TASK REQUIREMENTS - Starting with the line containing "This screenshot has height=764, width=1568." and going on through the line containing "pos(1516,591)", rewrite these entries with "Last" changed to "First" and everything else left as is. Leave the pictures out of your answer.

[START OF AVAILABLE DATA]

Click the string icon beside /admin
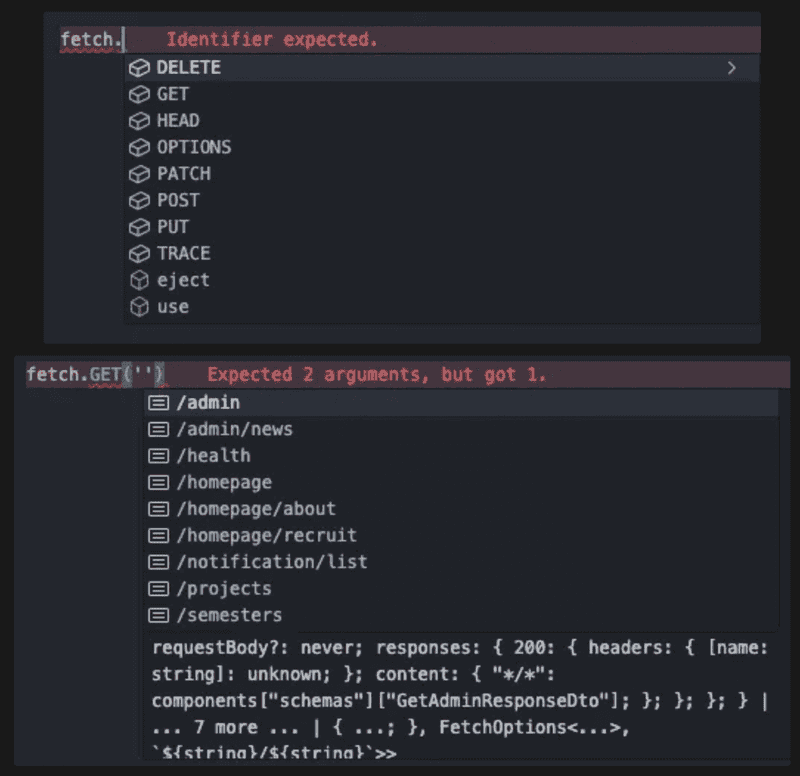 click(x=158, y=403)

[END OF AVAILABLE DATA]
[START OF AVAILABLE DATA]

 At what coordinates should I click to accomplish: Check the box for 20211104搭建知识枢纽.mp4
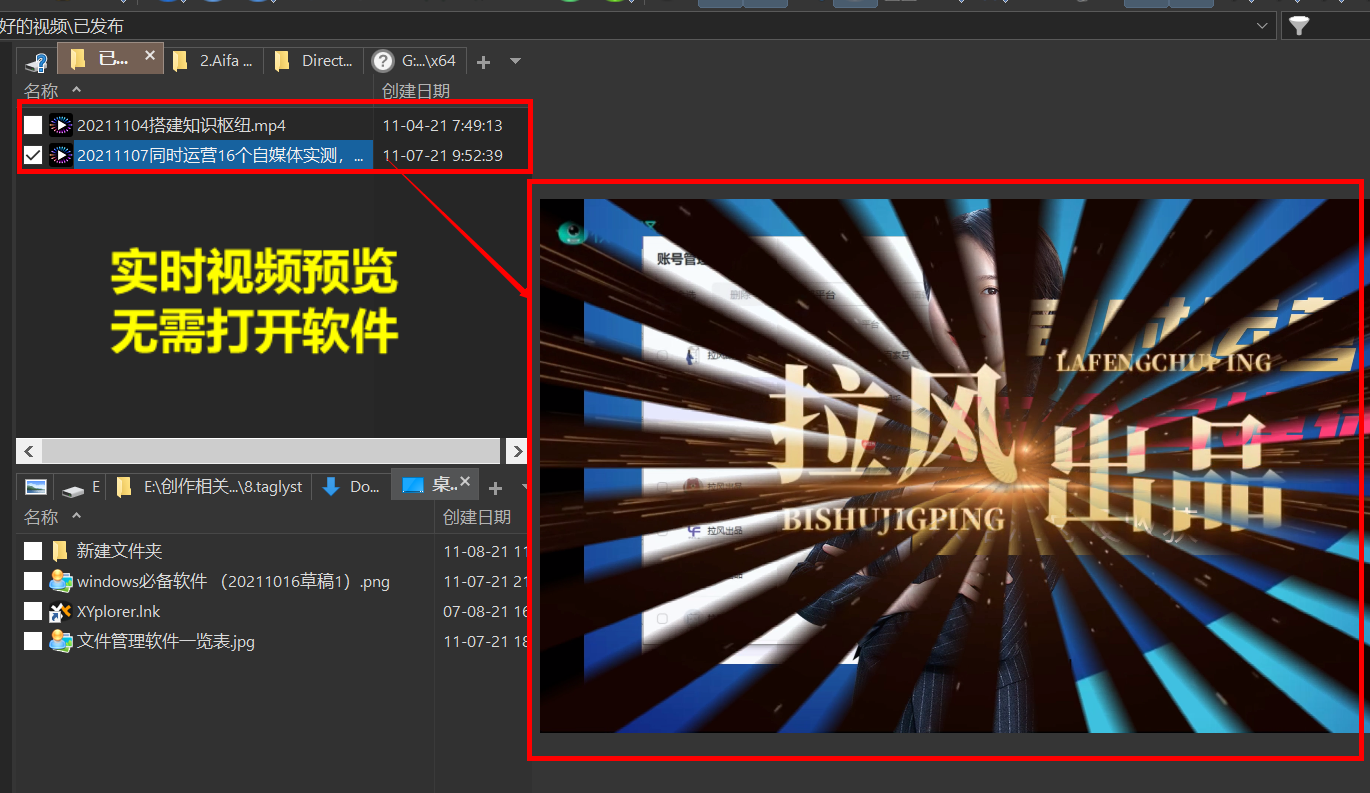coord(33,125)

[END OF AVAILABLE DATA]
[START OF AVAILABLE DATA]

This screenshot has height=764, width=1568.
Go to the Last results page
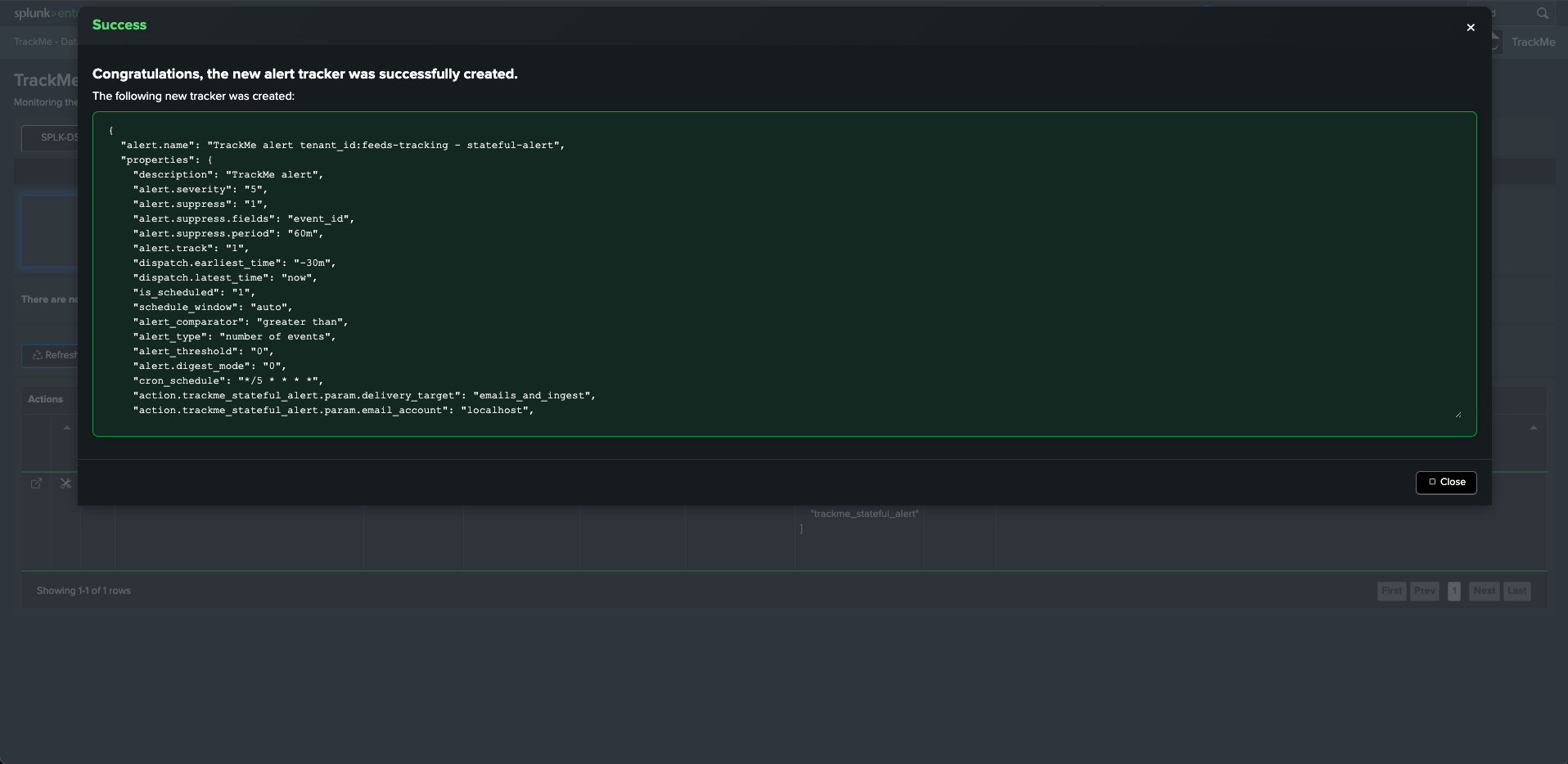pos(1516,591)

[END OF AVAILABLE DATA]

SOLUTION TO THIS EXERCISE -
This screenshot has height=764, width=1568.
Go to the First results page
pos(1516,591)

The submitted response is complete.